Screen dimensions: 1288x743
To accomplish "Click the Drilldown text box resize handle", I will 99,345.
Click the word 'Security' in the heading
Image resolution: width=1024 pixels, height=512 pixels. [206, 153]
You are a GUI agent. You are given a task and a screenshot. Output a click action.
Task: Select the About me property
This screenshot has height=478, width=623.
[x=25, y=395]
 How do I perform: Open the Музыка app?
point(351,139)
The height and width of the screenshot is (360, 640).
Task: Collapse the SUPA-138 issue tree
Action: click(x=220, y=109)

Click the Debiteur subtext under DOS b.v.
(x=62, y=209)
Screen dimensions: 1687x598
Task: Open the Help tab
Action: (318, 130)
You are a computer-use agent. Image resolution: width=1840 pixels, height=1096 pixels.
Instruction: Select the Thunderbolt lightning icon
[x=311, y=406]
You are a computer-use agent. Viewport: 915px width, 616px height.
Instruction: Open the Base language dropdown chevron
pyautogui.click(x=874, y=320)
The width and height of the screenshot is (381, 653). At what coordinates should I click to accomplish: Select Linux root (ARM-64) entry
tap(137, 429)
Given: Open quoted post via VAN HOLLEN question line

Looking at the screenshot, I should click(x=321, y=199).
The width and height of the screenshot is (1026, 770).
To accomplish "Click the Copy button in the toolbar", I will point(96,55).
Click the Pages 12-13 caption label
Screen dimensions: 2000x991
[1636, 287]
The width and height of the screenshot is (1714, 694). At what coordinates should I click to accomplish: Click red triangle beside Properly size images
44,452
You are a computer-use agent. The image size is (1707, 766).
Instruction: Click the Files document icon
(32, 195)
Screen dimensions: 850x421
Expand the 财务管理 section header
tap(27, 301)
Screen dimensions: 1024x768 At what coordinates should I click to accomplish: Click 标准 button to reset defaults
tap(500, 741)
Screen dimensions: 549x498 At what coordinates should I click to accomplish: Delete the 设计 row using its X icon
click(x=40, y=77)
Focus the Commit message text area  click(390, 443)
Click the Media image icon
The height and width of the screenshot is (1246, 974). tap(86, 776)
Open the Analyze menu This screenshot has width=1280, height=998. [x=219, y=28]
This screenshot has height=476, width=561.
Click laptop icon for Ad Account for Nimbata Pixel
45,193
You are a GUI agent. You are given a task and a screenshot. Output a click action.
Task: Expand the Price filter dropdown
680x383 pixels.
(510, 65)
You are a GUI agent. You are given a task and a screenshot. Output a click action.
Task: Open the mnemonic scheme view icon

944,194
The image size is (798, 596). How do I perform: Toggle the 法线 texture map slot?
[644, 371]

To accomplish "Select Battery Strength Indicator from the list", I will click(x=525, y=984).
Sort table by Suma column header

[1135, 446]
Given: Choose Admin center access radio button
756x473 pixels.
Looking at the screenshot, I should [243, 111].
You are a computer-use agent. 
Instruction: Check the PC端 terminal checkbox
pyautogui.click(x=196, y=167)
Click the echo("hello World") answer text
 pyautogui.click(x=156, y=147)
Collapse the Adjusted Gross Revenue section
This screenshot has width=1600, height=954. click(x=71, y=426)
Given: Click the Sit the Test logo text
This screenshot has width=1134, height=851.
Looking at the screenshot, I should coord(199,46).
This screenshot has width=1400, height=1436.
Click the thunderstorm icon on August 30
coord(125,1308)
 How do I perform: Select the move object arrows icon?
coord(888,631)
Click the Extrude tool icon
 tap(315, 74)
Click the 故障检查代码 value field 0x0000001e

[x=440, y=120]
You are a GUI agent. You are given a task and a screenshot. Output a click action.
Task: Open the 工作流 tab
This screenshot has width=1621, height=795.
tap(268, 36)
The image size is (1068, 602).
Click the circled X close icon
• • • • • • •
In the listing above, the line with "Task: Open the 工作流 tab" starts the part to copy. Copy it through the last line exactly, with nothing else.

* RESPONSE TO THIS TASK:
Task: Open the 工作流 tab
This screenshot has width=1621, height=795.
tap(268, 36)
The image size is (1068, 602).
Click the circled X close icon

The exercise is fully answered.